Dear Jeepinjosh,
You are probably wondering what kind of unethical, relentless ownage will commence upon you reading the words that I have typed. For do not take this in a foul way, I speak this from the heart of [SiS]Offroad. I have a number of valid points that I am going to share with you, and I have taken the liberty of putting them in the order of which piss me off the most!

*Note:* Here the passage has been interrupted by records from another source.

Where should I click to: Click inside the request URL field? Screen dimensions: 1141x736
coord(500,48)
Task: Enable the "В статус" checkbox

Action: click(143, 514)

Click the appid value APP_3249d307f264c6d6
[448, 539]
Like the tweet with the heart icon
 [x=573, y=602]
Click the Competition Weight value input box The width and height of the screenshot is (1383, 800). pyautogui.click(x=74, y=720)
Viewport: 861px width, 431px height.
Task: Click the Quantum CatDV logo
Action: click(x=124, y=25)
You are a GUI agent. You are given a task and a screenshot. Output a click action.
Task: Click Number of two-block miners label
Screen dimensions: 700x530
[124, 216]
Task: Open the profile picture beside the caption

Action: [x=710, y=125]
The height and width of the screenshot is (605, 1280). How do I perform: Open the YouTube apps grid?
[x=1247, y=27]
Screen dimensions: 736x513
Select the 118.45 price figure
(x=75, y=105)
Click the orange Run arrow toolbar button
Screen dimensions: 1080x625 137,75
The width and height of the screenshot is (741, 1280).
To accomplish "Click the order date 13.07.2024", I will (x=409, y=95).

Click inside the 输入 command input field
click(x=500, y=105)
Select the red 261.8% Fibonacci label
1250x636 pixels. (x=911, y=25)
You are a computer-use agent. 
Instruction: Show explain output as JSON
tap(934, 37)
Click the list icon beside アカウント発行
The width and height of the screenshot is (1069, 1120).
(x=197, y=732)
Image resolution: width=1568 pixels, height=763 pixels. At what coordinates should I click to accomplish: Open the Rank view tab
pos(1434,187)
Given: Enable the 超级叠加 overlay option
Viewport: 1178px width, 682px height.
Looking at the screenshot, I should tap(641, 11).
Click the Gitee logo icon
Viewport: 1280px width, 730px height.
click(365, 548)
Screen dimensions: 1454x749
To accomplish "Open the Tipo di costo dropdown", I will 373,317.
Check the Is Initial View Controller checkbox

I don’t mean to step on anyone’s feelings but…here we go.
1. SPELLING.
Ok. Now I know you are unlucky enough to go to Brookfield High School. I in fact went there too. Where I learned many things, like history, some sort of mathematical skills, dissecting frogs and other strange creatures, I was taught how to speak Spanish, how to fight, how to smoke and drink. You know normal things that high schoolers such as yourself are learning today. BUT, what I didn’t learn in high school was how to spell, and I will tell you why. BECAUSE I LEARNED THAT SHIT BEFORE 4TH GRADE. You’re telling me that as a senior in high school you cannot successfully spell “guess”? WTF MATE?? Did you eat paint chips as a kid, stick a fork in the outlets, get dropped on your head maybe? I don’t know what to think, but, I do know when I see your name has made a post, I try my damndest to divert my eyes away from the screen, and skip to the next post. I do this of course to prevent my mind from having a complete fucking melt down while trying to decipher what lies within your messages. James Bond himself has a better chance off taking over Russia with a NERF Tommy gun than figuring out what the hell you posted. Since you have joined this site, you have not had one post that did NOT have an error in it. That says a lot since the majority of your posts don’t include words that utilize more than 5-6 letters each. Another HUGE problem I have with your parents letting you use your computer is the fact that you obviously don’t know what a period is. It’s that button that has the “.” and the “>” on it. In case you’re having trouble locating said key, I will include pictures as reference points at the end of your letter. Needless to say dude, in a spelling/punctuation/grammar bee, Helen Keller would be giving you a run for your money.
2. Lack of knowledge
Now, I may not know you as well as your friends, but I do in fact know your friends. They all seem to have the exact view on this as I do. You can talk a lot, yet you can’t act upon things. I.E V8 swap?!?!?!? Let’s try something a little more geared towards your competence level. I am sure autozone has a drop in K&N filter that you could get done. Should only take about 5 hours. You cant figure out doorless on an 88XJ, yet YOU wanna try to fab up half doors?!?!?! Your posts make you seem more and more like an idiot, its at the point that I am convinced that you have a room temperature IQ.
3. Fail-tasic Activities
http://sisoffroad.com/forums/showthread.php?t=1265
1. Girls DO NOT stop and ask you about your lights.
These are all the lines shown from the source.